** DATA LISTING **
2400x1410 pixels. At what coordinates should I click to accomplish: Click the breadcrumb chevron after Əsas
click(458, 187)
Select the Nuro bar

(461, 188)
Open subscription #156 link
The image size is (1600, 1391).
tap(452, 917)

** WORK REQUIRED **
Each entry above should be restated exactly as supplied.

** EXERCISE OUTPUT **
2400x1410 pixels. At what coordinates should I click to accomplish: Click the breadcrumb chevron after Əsas
click(458, 187)
Select the Nuro bar

(461, 188)
Open subscription #156 link
The image size is (1600, 1391).
tap(452, 917)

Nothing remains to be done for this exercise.